■ **Geselecteerde tekst**:
====
1. De bestreden uitspraak
Het Hof heeft in hoger beroep - met vernietiging van een vonnis van de Politierechter in de Arrondissementsrechtbank te Utrecht van 15 september 2000 - de verdachte ter zake van 1. "wederspannigheid, terwijl het misdrijf of de daarmee gepaard gaande feitelijkheden enig lichamelijk letsel ten gevolge hebben, meermalen gepleegd", 2. "eenvoudige belediging, terwijl de belediging wordt aangedaan aan een ambtenaar gedurende of ter zake van de rechtmatige uitoefening van zijn bediening (de Hoge Raad leest: meermalen gepleegd)" en 3. "opzettelijk en wederrechtelijk enig goed dat geheel of ten dele aan een ander toebehoort, beschadigen" veroordeeld tot tien weken gevangenisstraf. Voorts heeft het Hof de vordering van de benadeelde partij toegewezen en aan de verdachte een betalingsverplichting opgelegd een en ander zoals in het arrest vermeld.
2. Geding in cassatie
2.1.
Het beroep is ingesteld door de verdachte. Namens deze heeft mr. J. Zomer, advocaat te Vlissingen, bij schriftuur een middel van cassatie voorgesteld. De schriftuur is aan dit arrest gehecht en maakt daarvan deel uit.
De Advocaat-Generaal Vellinga heeft geconcludeerd tot vernietiging van het bestreden arrest voor wat betreft de strafoplegging, met verwijzing van de zaak in zoverre naar een aangrenzend hof opdat deze op het bestaande hoger beroep opnieuw wordt berecht en afgedaan, en met verwerping van het beroep voor het overige.
2.2.
De Hoge Raad heeft kennisgenomen van het schriftelijk commentaar van de raadsman op de conclusie van de Advocaat-Generaal.
3. Beoordeling van het middel
3.1.
Het middel richt zich tegen de beslissing van het Hof dat de geconstateerde overschrijding van de redelijke termijn als bedoeld in art. 6, eerste lid, EVRM niet tot strafvermindering behoeft te leiden.
3.2.
====
■ **Aangeleverde gegevens**:
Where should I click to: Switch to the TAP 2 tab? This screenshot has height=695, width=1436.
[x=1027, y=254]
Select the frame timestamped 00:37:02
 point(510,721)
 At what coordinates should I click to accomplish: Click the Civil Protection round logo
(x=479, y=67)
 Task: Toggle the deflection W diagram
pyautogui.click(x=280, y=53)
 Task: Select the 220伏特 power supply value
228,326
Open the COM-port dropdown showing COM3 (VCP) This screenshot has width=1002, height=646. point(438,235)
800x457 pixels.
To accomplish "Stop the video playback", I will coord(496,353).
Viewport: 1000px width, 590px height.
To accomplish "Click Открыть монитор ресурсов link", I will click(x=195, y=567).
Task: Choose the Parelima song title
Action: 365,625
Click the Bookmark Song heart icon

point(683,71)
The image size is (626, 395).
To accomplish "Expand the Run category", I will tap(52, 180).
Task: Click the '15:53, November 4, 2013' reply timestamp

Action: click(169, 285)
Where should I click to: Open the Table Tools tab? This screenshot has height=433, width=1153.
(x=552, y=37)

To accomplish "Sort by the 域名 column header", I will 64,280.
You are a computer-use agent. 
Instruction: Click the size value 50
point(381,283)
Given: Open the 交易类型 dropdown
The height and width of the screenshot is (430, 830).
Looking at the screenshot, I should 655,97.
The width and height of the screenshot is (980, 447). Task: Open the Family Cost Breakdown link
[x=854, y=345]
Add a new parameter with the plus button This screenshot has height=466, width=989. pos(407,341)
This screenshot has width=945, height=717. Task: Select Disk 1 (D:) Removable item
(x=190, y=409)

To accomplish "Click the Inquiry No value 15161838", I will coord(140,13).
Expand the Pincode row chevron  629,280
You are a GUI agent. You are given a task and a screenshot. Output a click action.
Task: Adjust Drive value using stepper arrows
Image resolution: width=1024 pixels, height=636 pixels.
====
■ **Wat je doet**:
1: Tot welke straf heeft het Hof de verdachte volgens de geselecteerde tekst veroordeeld?
2: Noem alle genummerde kopjes met een titel uit de geselecteerde tekst.
3: Typ uit de geselecteerde tekst het deel over dat begint bij "2. Geding in" en eindigt bij "voor het overige.".
De gegevens heb je hiervoor niet nodig.

■ **Antwoorden**:
1: Tot tien weken gevangenisstraf.

2:
1. De bestreden uitspraak
2. Geding in cassatie
3. Beoordeling van het middel

3:
2. Geding in cassatie
2.1.
Het beroep is ingesteld door de verdachte. Namens deze heeft mr. J. Zomer, advocaat te Vlissingen, bij schriftuur een middel van cassatie voorgesteld. De schriftuur is aan dit arrest gehecht en maakt daarvan deel uit.
De Advocaat-Generaal Vellinga heeft geconcludeerd tot vernietiging van het bestreden arrest voor wat betreft de strafoplegging, met verwijzing van de zaak in zoverre naar een aangrenzend hof opdat deze op het bestaande hoger beroep opnieuw wordt berecht en afgedaan, en met verwerping van het beroep voor het overige.